Man practicing walking during physical therapy

Ten years after a landmark court case determined patients do not need to regain function to maintain access to skilled nursing care and therapy services, advocates warn that elderly patients and those with disabilities continue to be denied care based on a non-existent “improvement standard.”

In early 2013, the Center for Medicare Advocacy and Vermont Legal Aid settled a federal class action lawsuit on behalf of Glenda Jimmo, a blind woman with diabetes who had been denied Medicare coverage for home health care because she wasn’t improving. The agreement was supposed to ensure coverage and access to care for millions of other beneficiaries, but that hasn’t always been the case.

“Implementation is not what we wish it was, lo these 10 years later,” said Judith Stein, CMA’s executive director, on a Wednesday webinar calling for sustained action. “The most often heard reason for being denied Medicare coverage for necessary care ordered by a doctor or authorized practitioner was and has been, and I’m afraid still is, that the patient has to improve in order to get Medicare coverage.” 

In fact, federal law has long made clear that skilled nursing can be used to “prevent deterioration or preserve current capabilities,” Stein said. But in many practical situations, that’s not what was happening on the ground and the myth persists as a barrier to coverage.

As a result of Jimmo vs. Sebelius, the Centers for Medicare & Medicaid Services was required to ensure access to skilled nursing and therapy services would be supported in nursing homes, home health and outpatient settings.

CMS revised its Medicare policy manuals to reflect that clarification, and later created an educational website after a federal judge found in 2016 that the agency still hadn’t done enough to explain maintenance coverage. 

In late 2021, CMS sent out another reminder on the issue, as denials continued to use rules of thumb about improvement, rather than reviewing individual patient’s need for care to avoid deterioration.

But the bottom line is that maintenance nursing and therapy can be provided indefinitely under Medicare, said Michael Benvenuto, project director of the Elder Law Unit at Vermont Legal Aid.

Renee Kinder, executive vice president of clinical services at Broad River Rehab, noted the importance of teaching new therapists about the Jimmo standard, and helping them understand the importance of ongoing therapy to affected patients.

“Maintenance can be complicated for therapists to wrap their head around,” said Kinder, explaining that many come into the business focused on rehabilitation and restoration. “As a call to action, I think there’s a level of accountability for payers, but also for us as therapists to do our due diligence when it comes to the care that we provide, that it’s following evidence-based practice and that we’re documenting accordingly.”

Therapists should be noting what they did during a session to help a patient maintain function or slow decline through alterations, adjustments or modifications, Kinder added.

“When it comes to the payer perspective, when they review our care, they say, ‘Oh, that’s skilled. There’s no one else that could have provided that level of complexity and sophistication,’” she said.

Dennis Knoff, a vice president with Pinnacle Senior Care, said his home health agency has found success with payers since the Jimmo decision, but it has taken work, especially when it comes to “legacy” professionals. 

Pinnacle has found that providing appropriate therapy for older patients with significant comorbidities actually reduced costs over time, a strategy that providers should embrace not only because CMS has affirmed its policies, but because it makes good business sense too.

“One of the best selling points was outcomes,” Knoff said. “We had people that would end up in the hospital frequently after they had been discharged. So what would happen if we stayed in and provided maintenance therapy? All of a sudden, these people weren’t going back to the hospital. They weren’t in the emergency department. We were successful and the patient was happy.”

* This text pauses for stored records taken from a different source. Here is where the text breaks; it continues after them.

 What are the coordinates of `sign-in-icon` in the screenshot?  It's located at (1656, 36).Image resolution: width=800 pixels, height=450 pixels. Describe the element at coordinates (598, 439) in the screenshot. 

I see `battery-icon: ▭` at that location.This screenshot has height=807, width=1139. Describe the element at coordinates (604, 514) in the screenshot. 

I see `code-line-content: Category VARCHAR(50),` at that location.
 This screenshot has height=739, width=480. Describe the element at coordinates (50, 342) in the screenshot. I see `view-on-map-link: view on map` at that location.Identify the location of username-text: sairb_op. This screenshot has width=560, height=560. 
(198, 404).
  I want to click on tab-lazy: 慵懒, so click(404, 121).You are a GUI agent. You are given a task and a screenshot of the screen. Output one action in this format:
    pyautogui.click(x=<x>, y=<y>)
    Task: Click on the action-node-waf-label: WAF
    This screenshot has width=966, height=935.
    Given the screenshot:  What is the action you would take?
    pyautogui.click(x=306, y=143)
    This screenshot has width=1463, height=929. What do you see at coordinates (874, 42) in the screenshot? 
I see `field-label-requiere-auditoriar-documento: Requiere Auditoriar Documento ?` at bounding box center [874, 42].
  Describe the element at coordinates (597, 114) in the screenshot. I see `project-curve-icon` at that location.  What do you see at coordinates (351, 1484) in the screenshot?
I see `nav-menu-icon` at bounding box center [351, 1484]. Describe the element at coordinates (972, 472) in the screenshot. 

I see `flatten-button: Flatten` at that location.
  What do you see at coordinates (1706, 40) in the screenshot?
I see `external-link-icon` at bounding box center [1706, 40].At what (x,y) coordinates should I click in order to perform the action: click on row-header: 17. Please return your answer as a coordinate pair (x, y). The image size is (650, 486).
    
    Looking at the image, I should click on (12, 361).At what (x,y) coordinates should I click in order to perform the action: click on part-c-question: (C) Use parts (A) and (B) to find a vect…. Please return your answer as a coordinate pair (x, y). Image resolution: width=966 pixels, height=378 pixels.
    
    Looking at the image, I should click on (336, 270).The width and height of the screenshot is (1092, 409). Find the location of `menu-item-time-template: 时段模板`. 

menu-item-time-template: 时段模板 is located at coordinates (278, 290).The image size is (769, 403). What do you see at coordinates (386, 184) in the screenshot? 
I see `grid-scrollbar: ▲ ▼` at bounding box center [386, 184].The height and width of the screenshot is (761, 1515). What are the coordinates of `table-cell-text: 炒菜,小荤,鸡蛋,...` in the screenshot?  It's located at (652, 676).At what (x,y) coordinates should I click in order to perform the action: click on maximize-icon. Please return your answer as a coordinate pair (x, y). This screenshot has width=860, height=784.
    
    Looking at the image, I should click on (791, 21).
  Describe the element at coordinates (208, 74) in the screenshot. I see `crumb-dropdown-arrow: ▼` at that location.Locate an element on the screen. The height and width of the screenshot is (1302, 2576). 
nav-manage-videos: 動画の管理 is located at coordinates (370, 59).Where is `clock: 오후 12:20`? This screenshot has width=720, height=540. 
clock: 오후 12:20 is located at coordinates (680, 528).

The company participates in an accountable care organization, in which better performance metrics can lead to better pay. Knoff said relying on maintenance therapy became a win-win, producing savings for Medicare as well as helping patients maintain independence.

Still, Knoff said, payment issues have resurfaced over the last few years, with one specific Medicare intermediary denying coverage and then the rise of Medicare Advantage plans.

“They should abide by the same Jimmo ruling, but we’re finding difficulties there, and as you might imagine, the red tape of trying to get certain companies to change their rules is challenging, to say the least,” Knoff said.

“In law, Medicare Advantage plans are required to provide at least as much coverage as traditional Medicare,” Stein added. “The Jimmo settlement definitely applies to Medicare Advantage. … We have to make that known as part of our follow-on action.”